INSTRUCTIONS FOR THE TASK
Copy every one of the following lines word for word, without changing anything.

DATA SUPPLIED
## START

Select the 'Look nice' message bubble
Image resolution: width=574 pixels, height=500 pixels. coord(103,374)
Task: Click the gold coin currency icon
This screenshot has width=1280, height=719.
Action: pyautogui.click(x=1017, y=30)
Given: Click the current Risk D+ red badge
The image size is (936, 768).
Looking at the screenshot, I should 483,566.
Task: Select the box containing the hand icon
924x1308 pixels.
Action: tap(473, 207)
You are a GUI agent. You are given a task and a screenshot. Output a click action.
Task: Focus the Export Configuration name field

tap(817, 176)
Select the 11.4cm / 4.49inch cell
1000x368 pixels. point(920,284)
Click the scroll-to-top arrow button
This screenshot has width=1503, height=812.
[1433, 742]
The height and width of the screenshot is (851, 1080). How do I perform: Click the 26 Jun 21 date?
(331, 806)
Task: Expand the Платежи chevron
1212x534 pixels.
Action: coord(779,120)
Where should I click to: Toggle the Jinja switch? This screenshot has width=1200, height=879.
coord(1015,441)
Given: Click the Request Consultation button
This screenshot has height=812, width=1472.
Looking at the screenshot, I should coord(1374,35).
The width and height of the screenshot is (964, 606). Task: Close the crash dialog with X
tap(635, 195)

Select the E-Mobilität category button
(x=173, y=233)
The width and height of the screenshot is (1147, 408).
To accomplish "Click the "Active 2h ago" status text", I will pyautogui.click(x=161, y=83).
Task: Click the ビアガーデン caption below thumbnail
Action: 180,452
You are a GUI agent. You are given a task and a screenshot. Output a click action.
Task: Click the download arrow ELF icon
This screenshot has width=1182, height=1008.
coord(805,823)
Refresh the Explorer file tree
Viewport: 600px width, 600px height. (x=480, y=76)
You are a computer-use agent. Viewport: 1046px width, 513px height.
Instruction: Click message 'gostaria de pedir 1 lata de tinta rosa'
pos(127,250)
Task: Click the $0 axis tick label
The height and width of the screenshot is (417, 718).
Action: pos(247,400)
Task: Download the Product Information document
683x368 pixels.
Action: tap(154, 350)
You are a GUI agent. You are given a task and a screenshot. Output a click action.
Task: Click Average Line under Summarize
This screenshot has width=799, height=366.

## END

TASK SOLUTION
Select the 'Look nice' message bubble
Image resolution: width=574 pixels, height=500 pixels. coord(103,374)
Task: Click the gold coin currency icon
This screenshot has width=1280, height=719.
Action: pyautogui.click(x=1017, y=30)
Given: Click the current Risk D+ red badge
The image size is (936, 768).
Looking at the screenshot, I should 483,566.
Task: Select the box containing the hand icon
924x1308 pixels.
Action: tap(473, 207)
You are a GUI agent. You are given a task and a screenshot. Output a click action.
Task: Focus the Export Configuration name field

tap(817, 176)
Select the 11.4cm / 4.49inch cell
1000x368 pixels. point(920,284)
Click the scroll-to-top arrow button
This screenshot has width=1503, height=812.
[1433, 742]
The height and width of the screenshot is (851, 1080). How do I perform: Click the 26 Jun 21 date?
(331, 806)
Task: Expand the Платежи chevron
1212x534 pixels.
Action: coord(779,120)
Where should I click to: Toggle the Jinja switch? This screenshot has width=1200, height=879.
coord(1015,441)
Given: Click the Request Consultation button
This screenshot has height=812, width=1472.
Looking at the screenshot, I should coord(1374,35).
The width and height of the screenshot is (964, 606). Task: Close the crash dialog with X
tap(635, 195)

Select the E-Mobilität category button
(x=173, y=233)
The width and height of the screenshot is (1147, 408).
To accomplish "Click the "Active 2h ago" status text", I will pyautogui.click(x=161, y=83).
Task: Click the ビアガーデン caption below thumbnail
Action: 180,452
You are a GUI agent. You are given a task and a screenshot. Output a click action.
Task: Click the download arrow ELF icon
This screenshot has width=1182, height=1008.
coord(805,823)
Refresh the Explorer file tree
Viewport: 600px width, 600px height. (x=480, y=76)
You are a computer-use agent. Viewport: 1046px width, 513px height.
Instruction: Click message 'gostaria de pedir 1 lata de tinta rosa'
pos(127,250)
Task: Click the $0 axis tick label
The height and width of the screenshot is (417, 718).
Action: pos(247,400)
Task: Download the Product Information document
683x368 pixels.
Action: tap(154, 350)
You are a GUI agent. You are given a task and a screenshot. Output a click action.
Task: Click Average Line under Summarize
This screenshot has width=799, height=366.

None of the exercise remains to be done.